• **Problem to work on**:
Rewrite the article below on the Springboks' World Cup win, starting at "CAPE TOWN –" and ending at "the national consciousness.", with "Madiba" swapped out for "Mandela".

+++ Text passage +++

CAPE TOWN – President Cyril Ramaphosa shared the podium after the Springboks’ World Cup triumph in Tokyo. He wore the green and gold of South Africa and he expressed as much emotion as every other South African buoyed by the Springboks’ success.
President Ramaphosa experienced first-hand the power of rugby in this country to unite and to add to the belief that we, as people, are capable of holding hands, hugging and smiling at each other because of a common cause.
Late president Nelson Mandela famously said that “sport has the power to unite”. Madiba always understood what an influence sport played in the national consciousness.
What has changed so radically from 1995 to 2019 is that the Springboks finally speak to all of South Africa and not just an elite minority. The Boks of 2019 are truly the people of South Africa’s team.
South African rugby, last Saturday night in Tokyo, got given a stage and a platform from which there can never be a regression. There can only be growth in rugby, as a sport and as a vehicle to strengthen the patriotic bond that will make our country that much more desirable.

+++ Recorded information +++

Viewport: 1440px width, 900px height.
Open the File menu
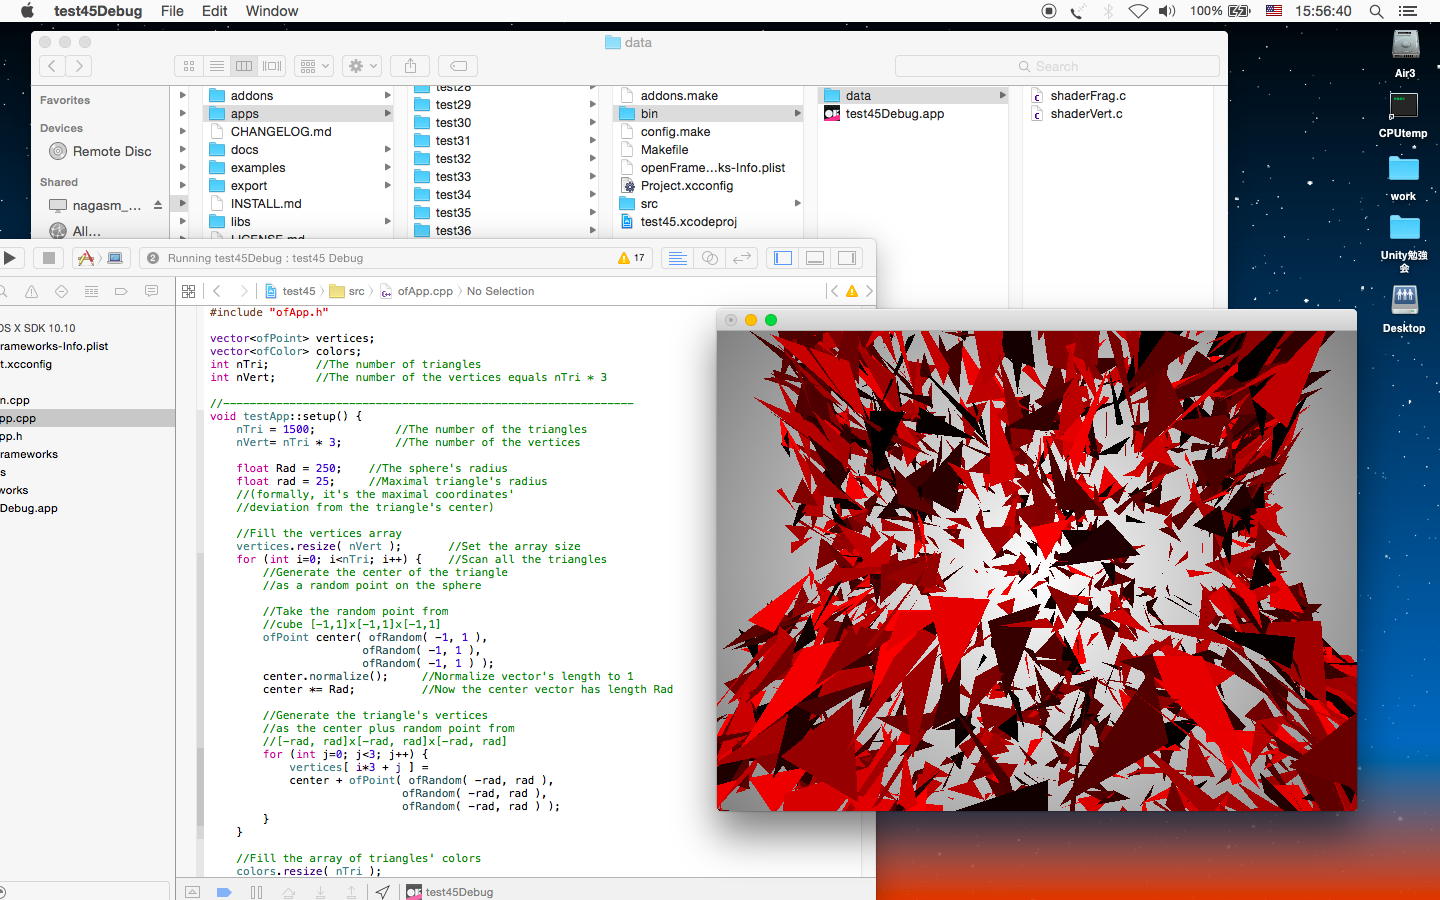point(172,11)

+++

• **Correct answer**:
CAPE TOWN – President Cyril Ramaphosa shared the podium after the Springboks’ World Cup triumph in Tokyo. He wore the green and gold of South Africa and he expressed as much emotion as every other South African buoyed by the Springboks’ success.
President Ramaphosa experienced first-hand the power of rugby in this country to unite and to add to the belief that we, as people, are capable of holding hands, hugging and smiling at each other because of a common cause.
Late president Nelson Mandela famously said that “sport has the power to unite”. Mandela always understood what an influence sport played in the national consciousness.